**WRITTEN INSTRUCTION:** Repeat word for word the part of the passage below on whether God hardens the non-elect, from "B.   An illustration." to "melted the wax.".

**EXCERPT PROVIDED:**

— Start —

Romans 9:18 Therefore He has mercy on whom He wills, and whom He wills He hardens.

7.   Does God harden the non-elect?

      A.  Some believe that God elects some to be saved but reprobates the rest – actually actively consigns them to hell. For instance, Calvin, in his Institutes of the Christian Religion wrote:

      The predestination by which God adopts some to the hope of life, and adjudges others to eternal death, no man who would be thought pious ventures simply to deny; but it is greatly cavilled at, especially by those who make prescience its cause. We, indeed, ascribe both prescience and predestination to God; but we say that it is absurd to make the latter subordinate to the former. When we attribute prescience to God, we mean that all things always were and ever continue under his eye; that to his knowledge there is no past or future, but all things are present, and indeed so present, that it is not merely the idea of them that is before him (as those objects are which we retain in our memory), but that he truly sees and contemplates them as actually under his immediate inspection. This prescience extends to the whole circuit of the world, and to all creatures. By predestination we mean the eternal decrees of God, by which he determined with himself whatever he wished to happen with regard to every man. All are not created on equal terms, but some are preordained to eternal life, others to eternal damnation; and, accordingly, as each has been created for one or other of these ends, we say that he has been predestinated to life or to death.[2]

Now is that what this verse is teaching?

      B.   An illustration. Let’s put a lump of moist clay and a lump of hard wax on the window sill of the south side of the building in the hot sun. Now, the sun graciously shines down with its sunlight on a nice sunny Colorado afternoon. If we come back a couple of hours later while the sun is still well up in the sky, we’ll find a hard rock like lump and a puddle of wax. It was the same sunlight that hardened the clay and melted the wax.

— End —

**PROVIDED MATERIAL:**
— Start —

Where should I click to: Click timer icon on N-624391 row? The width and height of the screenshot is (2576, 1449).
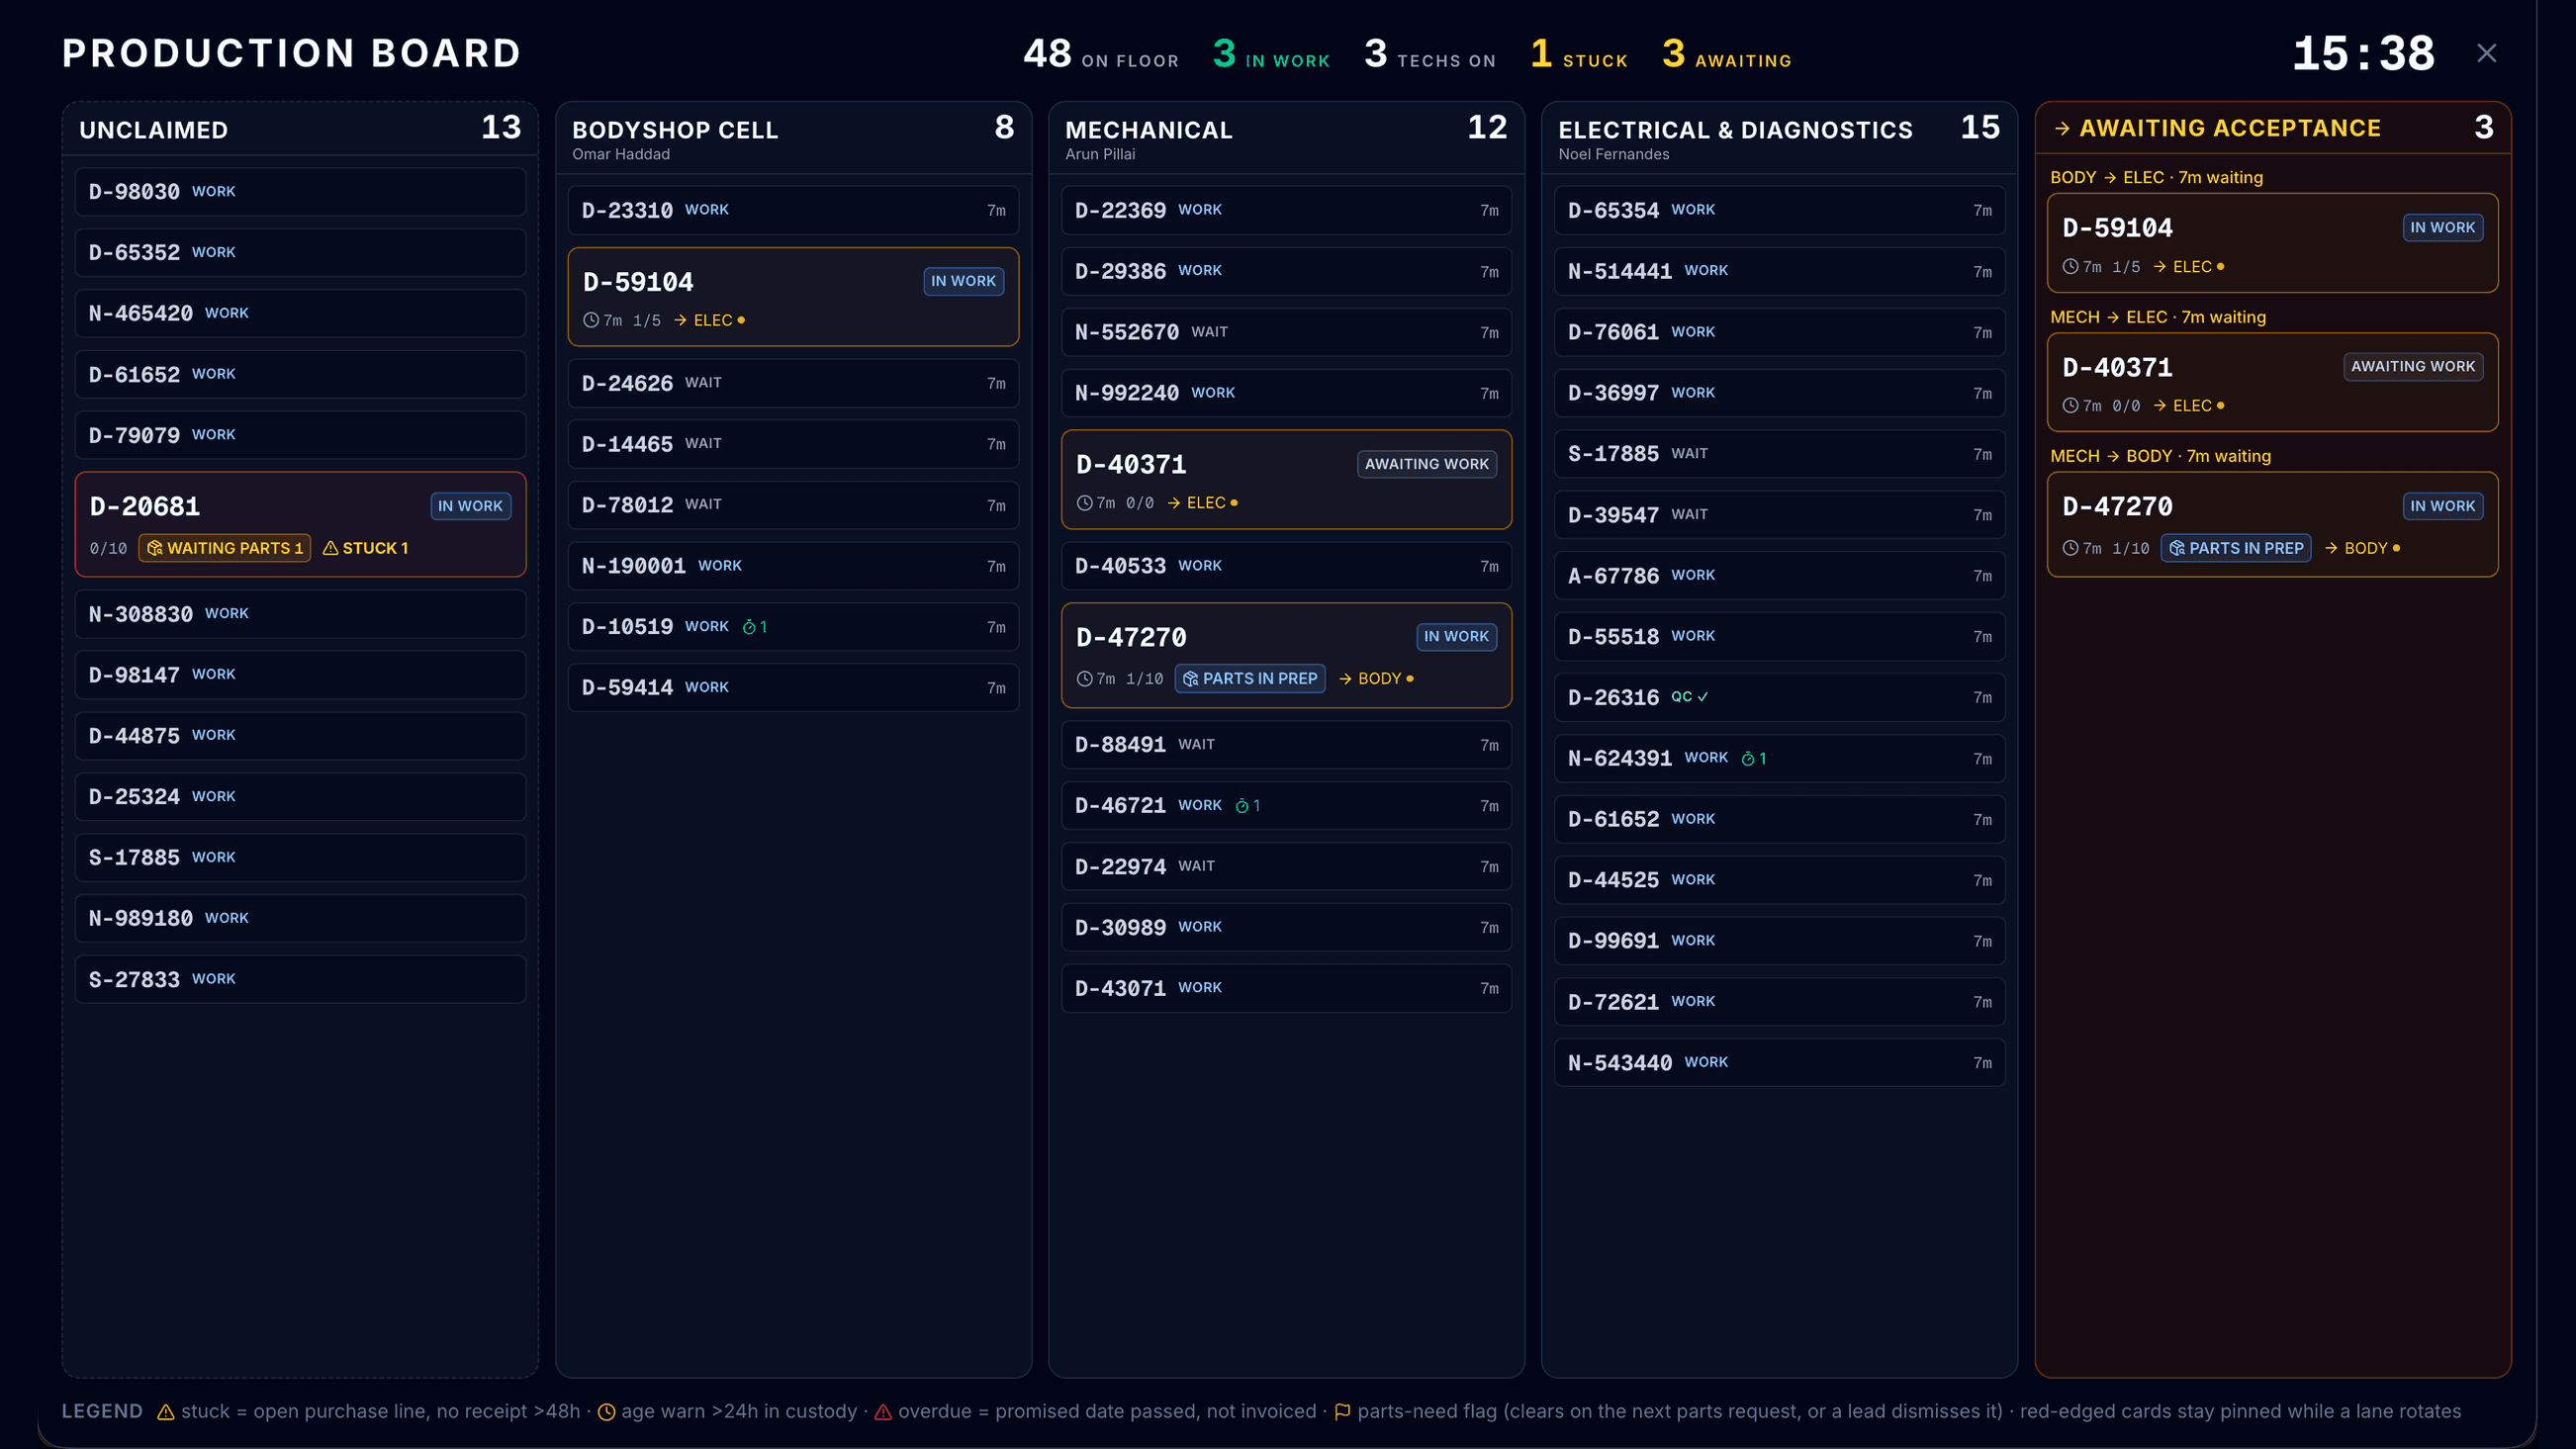1748,759
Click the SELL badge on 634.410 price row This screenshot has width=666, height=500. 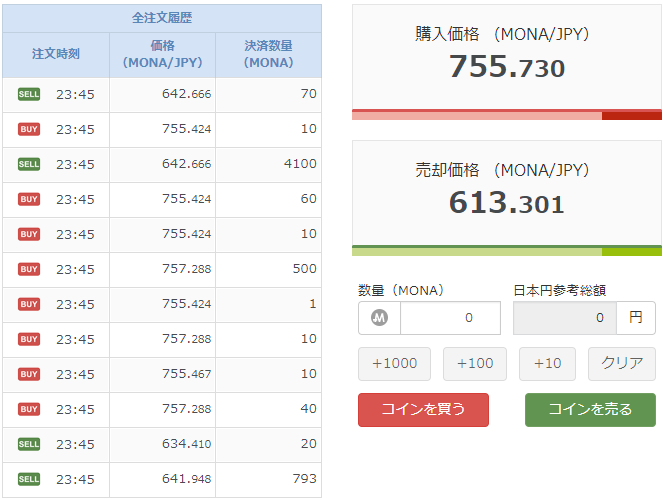pyautogui.click(x=29, y=444)
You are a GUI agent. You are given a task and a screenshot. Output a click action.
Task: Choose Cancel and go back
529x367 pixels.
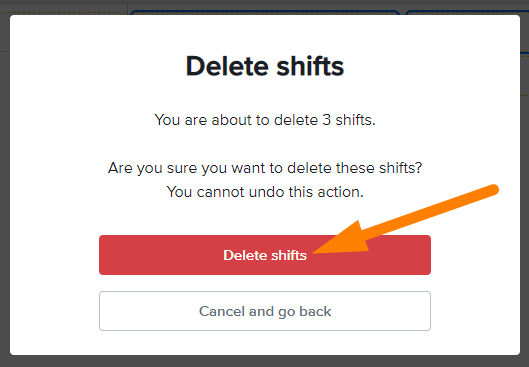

— End —

**RESPONSE:**
B.   An illustration. Let’s put a lump of moist clay and a lump of hard wax on the window sill of the south side of the building in the hot sun. Now, the sun graciously shines down with its sunlight on a nice sunny Colorado afternoon. If we come back a couple of hours later while the sun is still well up in the sky, we’ll find a hard rock like lump and a puddle of wax. It was the same sunlight that hardened the clay and melted the wax.